#### Exercise aim
Before doing anything else, copy the entries below exactly.

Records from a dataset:
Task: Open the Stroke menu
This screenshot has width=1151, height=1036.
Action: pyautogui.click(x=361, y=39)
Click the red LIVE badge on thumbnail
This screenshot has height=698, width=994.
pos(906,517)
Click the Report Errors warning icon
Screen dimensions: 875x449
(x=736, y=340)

#### Result for this task
Task: Open the Stroke menu
This screenshot has width=1151, height=1036.
Action: pyautogui.click(x=361, y=39)
Click the red LIVE badge on thumbnail
This screenshot has height=698, width=994.
pos(906,517)
Click the Report Errors warning icon
Screen dimensions: 875x449
(x=736, y=340)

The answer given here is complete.